Cette mesure peut être exprimé soit par le ratio de la Valeur totale sur le capital investi (Total Value to Paid In ou TVPI, mesurée par rapport au capital apporté au fonds par l’investisseur à un moment donné), soit par le multiple sur capital investi (Multiple On Invested Capital ou MOIC, mesuré par rapport à la valeur totale de l’engagement pris par l’investisseur). Les deux indicateurs sont présentés comme un multiple du capital placé. Ainsi, un rendement de 2x signifie que l’investisseur a récupéré le double du montant qu’il a investi.
Un indicateur connexe, mais différent, est le ratio des distributions sur le capital versé (Distributions to Paid-In, DPI). C'est une mesure de rendement clé pour les fonds privés à capital fixe traditionnels, qui reflète le montant du capital investi qui a réellement été redistribué aux investisseurs à un moment donné. Il s'exprime également sous la forme d’un multiple.
Tous ces chiffres reflètent la valeur absolue générée par un fonds, mais ne sont pas ajustés en fonction de la période au cours de laquelle cette valeur a été réalisée.
TRI
Le TRI, ou Taux de rendement interne, est l'indicateur le plus souvent cité pour évaluer la performance du capital-investissement. Il s’agit d’un calcul qui vise à déterminer le taux annualisé des rendements générés sur la durée de vie d’un fonds, exprimé en pourcentage. Ainsi, si deux fonds génèrent tous deux un multiple de rendement de 2x (MOIC), mais que le fonds A atteint ce multiple sur cinq ans tandis que le fonds B l'atteint sur huit ans, le fonds A aura alors un TRI plus élevé.
Différents fonds cibleront des TRI différents en fonction du niveau de risque associés aux investissements et de l’horizon temporel sur lequel les rendements sont générés.
Par exemple, un fonds secondaire traditionnel, qui achète des participations d’investisseurs dans des fonds de private equity existants, génère souvent des flux de trésorerie plus précoces et a généralement une durée plus courte qu’un fonds de rachat direct, car il est investi dans des actifs déjà relativement matures. Ainsi, il pourrait générer des rendements absolus plus faibles et avoir un multiple de rendement proportionnellement inférieur, et néanmoins avoir un TRI plus élevé. Compte tenu des flux de trésorerie plus précoces, les investissements secondaires peuvent également être utilisés par les gérants ou les investisseurs pour atténuer l’effet de la courbe en J d’un portefeuille de capital-investissement plus large.

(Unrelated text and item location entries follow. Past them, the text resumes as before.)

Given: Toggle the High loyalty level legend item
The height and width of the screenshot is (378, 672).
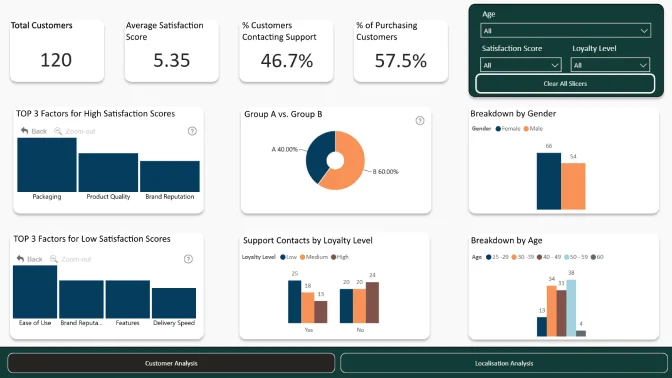Looking at the screenshot, I should (339, 257).
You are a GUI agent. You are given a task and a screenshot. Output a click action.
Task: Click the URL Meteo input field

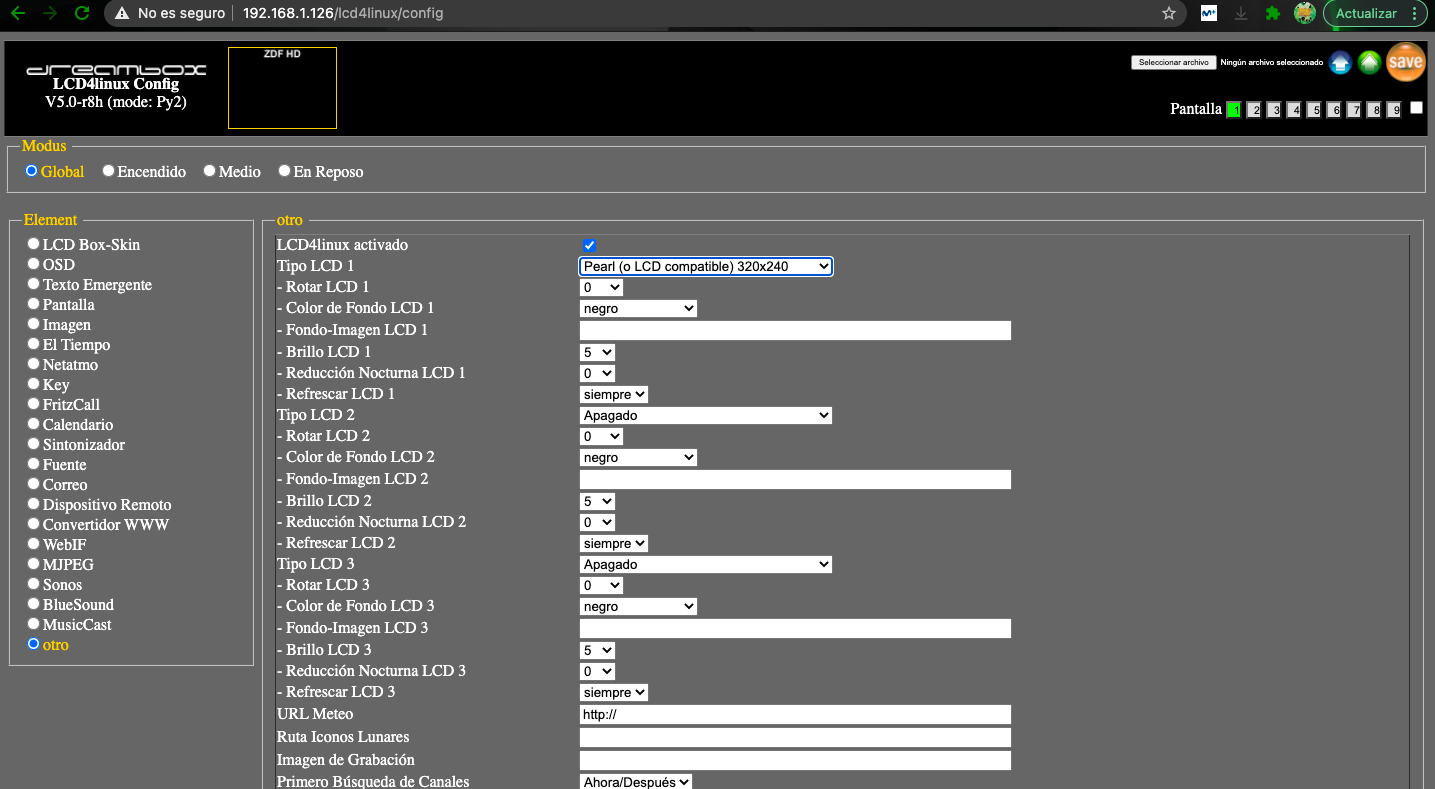(795, 715)
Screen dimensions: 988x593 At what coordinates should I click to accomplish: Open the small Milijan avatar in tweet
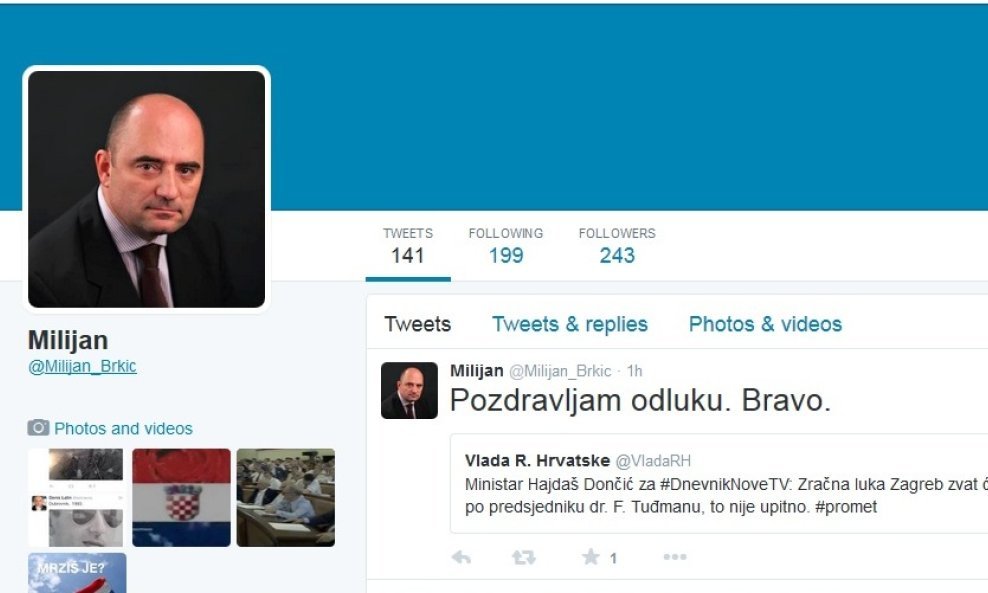pyautogui.click(x=409, y=391)
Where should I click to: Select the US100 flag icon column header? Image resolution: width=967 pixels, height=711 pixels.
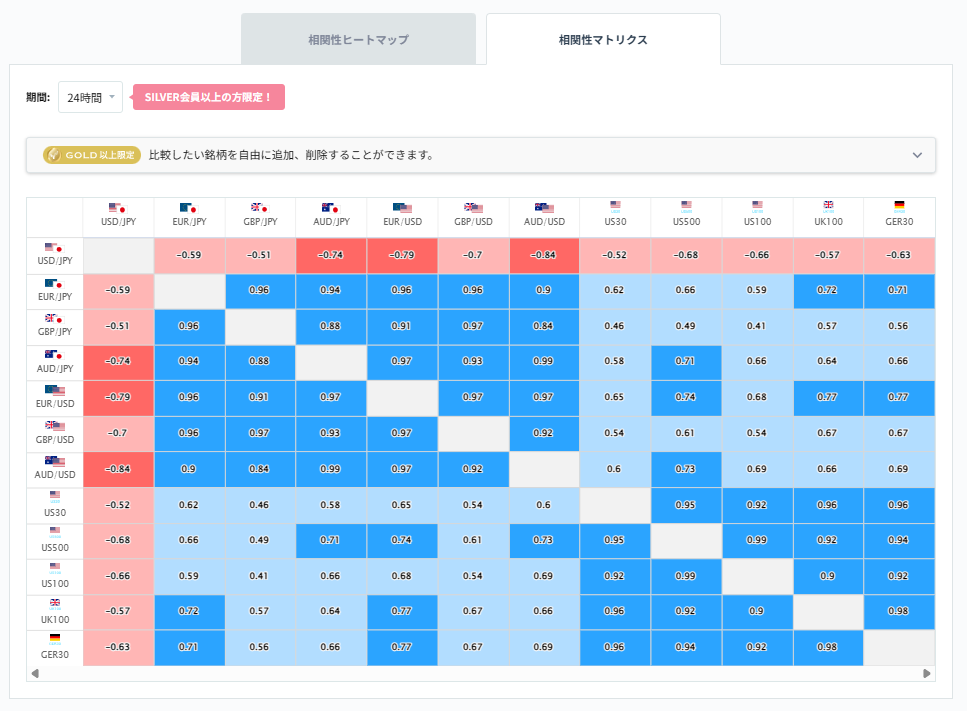pos(756,204)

Le TRI présente l'avantage d'être largement utilisé dans l’industrie et, comme il est annualisé, il fournit une mesure de l’efficacité de la performance au fil du temps. En revanche, le TRI est une mesure quelque peu abstraite qui ne reflète pas avec précision les rendements réels de la même manière qu’un simple multiple de rendement.
TWR
Le Rendement pondéré dans le temps, ou TWR (Time-weighted return), est un chiffre bien connu dans le monde de l’investissement sur les marchés publics, et il est particulièrement pertinent pour les fonds semi-liquides du marché privé. Pour le dire simplement, il s’agit d’une mesure de la performance composée sur une période définie (elle peut donc être exprimée trimestriellement, annuellement et ainsi de suite) et exprimée en pourcentage.

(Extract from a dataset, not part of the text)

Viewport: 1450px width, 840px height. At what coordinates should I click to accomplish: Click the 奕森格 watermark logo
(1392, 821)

La différence majeure entre le TWR et le TRI réside dans le fait que le TWR est mesuré sur plusieurs périodes et est ajusté pour éliminer l’impact des flux de trésorerie des investisseurs, comme dans le cas des fonds semi-liquides, des souscriptions et des rachats d’investisseurs.

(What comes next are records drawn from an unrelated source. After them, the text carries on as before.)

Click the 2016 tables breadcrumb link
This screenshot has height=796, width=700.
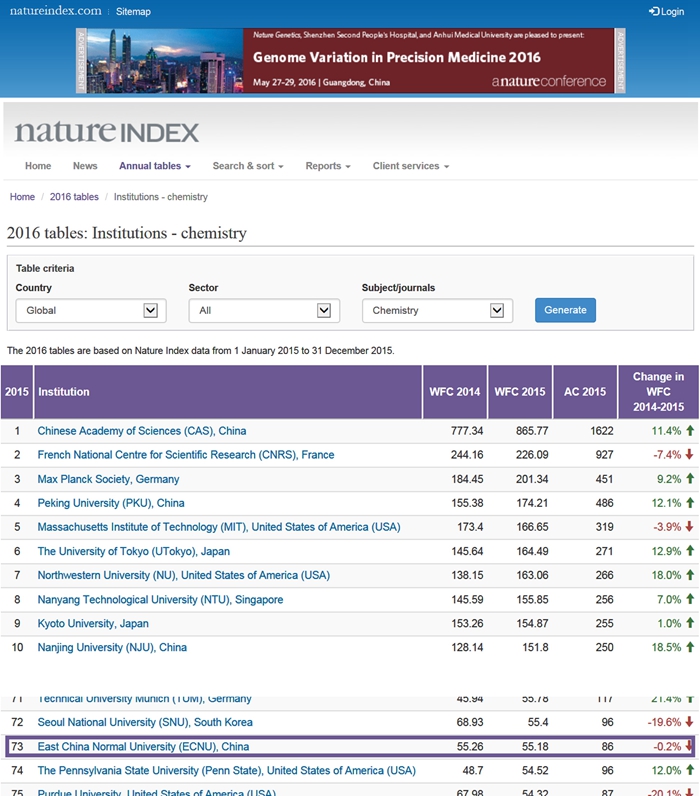[x=74, y=197]
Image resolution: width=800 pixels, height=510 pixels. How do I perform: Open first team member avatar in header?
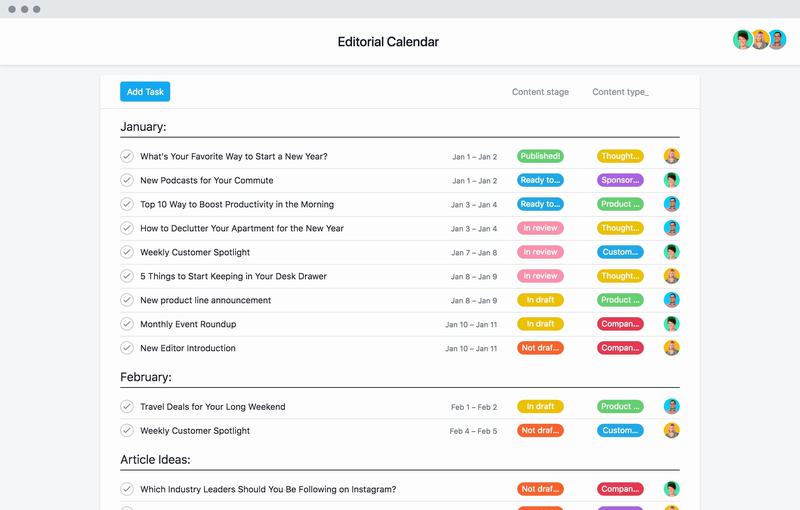pos(742,40)
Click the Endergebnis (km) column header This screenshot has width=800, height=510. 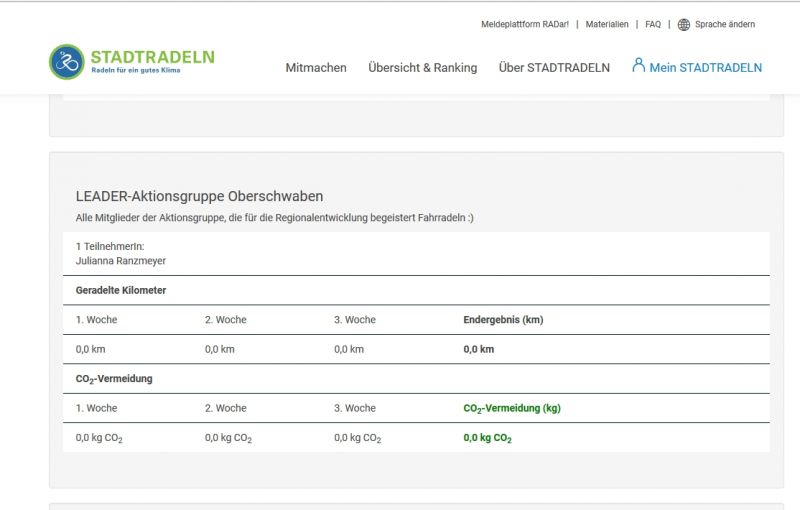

Cela signifie que le TWR isole efficacement la performance déterminée par les décisions d’investissement du gérant, ce qui stimulerait les rendements des investisseurs, sans aucune distorsion liée au calendrier des entrées ou des sorties de flux de trésorerie. Cependant, de par sa nature, le TWR est un reflet moins direct de la rentabilité d’un fonds sur une période donnée. Il est donc moins couramment utilisé dans les fonds traditionnels à capital fixe et à durée limitée.